→ ASSIGNMENT
Only the lines from the one containing "You are a computer-use agent. Image" through the one containing "Instruction: Expand the Dashboards dropdown" should be printed, exactly as they appear below, with both ends included.

→ DATA EXTRACTS
○ ○ ○ ○ ○

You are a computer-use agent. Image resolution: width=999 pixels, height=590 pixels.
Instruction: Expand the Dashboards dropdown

○ ○ ○ ○ ○

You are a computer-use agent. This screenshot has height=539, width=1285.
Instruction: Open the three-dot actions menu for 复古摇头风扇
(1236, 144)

○ ○ ○ ○ ○

→ WRITTEN ANSWER
You are a computer-use agent. Image resolution: width=999 pixels, height=590 pixels.
Instruction: Expand the Dashboards dropdown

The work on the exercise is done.